Published on

Differential gene expression with DESeq2: a step-by-step tutorial

Authors
  • avatar
    Name
    BioTech Bench
    Twitter

This is Arc 3, Part 14 of the R for Biologists series.

Moving beyond normalization

In our last few posts, we cleaned our data, loaded it into R, and learned why normalization is essential to make counts comparable across samples. Now, we're ready for the main event: finding the genes that are actually changing between our experimental groups.

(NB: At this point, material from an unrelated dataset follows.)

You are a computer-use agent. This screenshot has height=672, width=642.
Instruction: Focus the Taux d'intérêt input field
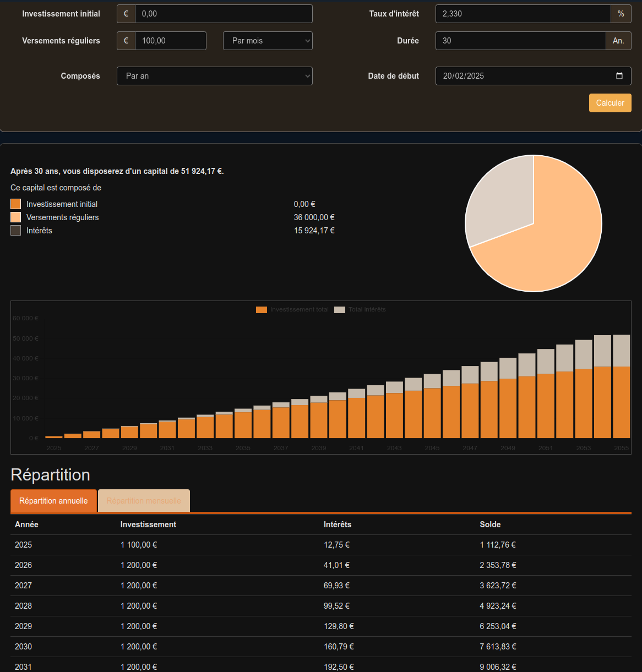click(523, 14)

You might be tempted to just run a standard Student's t-test or ANOVA on every gene in your matrix. It's a natural first thought. However, as we discussed in our multiple testing correction post, running 20,000 statistical tests guarantees a massive number of false positives unless you correct for it. Furthermore, raw RNA-seq counts are discrete, skewed, and their variance increases with their mean. A standard t-test assumes a normal distribution, which doesn't fit count data at all.

To handle counts properly, we need a specialized model. In the R ecosystem, the gold standard tool for this is DESeq2.

What you'll learn

  • Why DESeq2 uses the Negative Binomial distribution for RNA-seq data
  • How to format your counts and metadata for DESeq2
  • How to construct and run a DESeqDataSet object
  • How to extract, sort, and filter your differential expression results

Setup and Installation

DESeq2 is hosted on Bioconductor, not CRAN, so you can't install it using install.packages(). Instead, use BiocManager:

if (!requireNamespace("BiocManager", quietly = TRUE))
    install.packages("BiocManager")
BiocManager::install("DESeq2")

Once installed, load the packages we'll need for this tutorial:

library(DESeq2)
library(ggplot2)

The data: count matrix and metadata

To keep things consistent, we'll use the simulated airway smooth muscle cell dataset from post 8 on normalization. It's a 10-gene × 6-sample count matrix representing human airway smooth muscle cells treated with dexamethasone vs untreated controls.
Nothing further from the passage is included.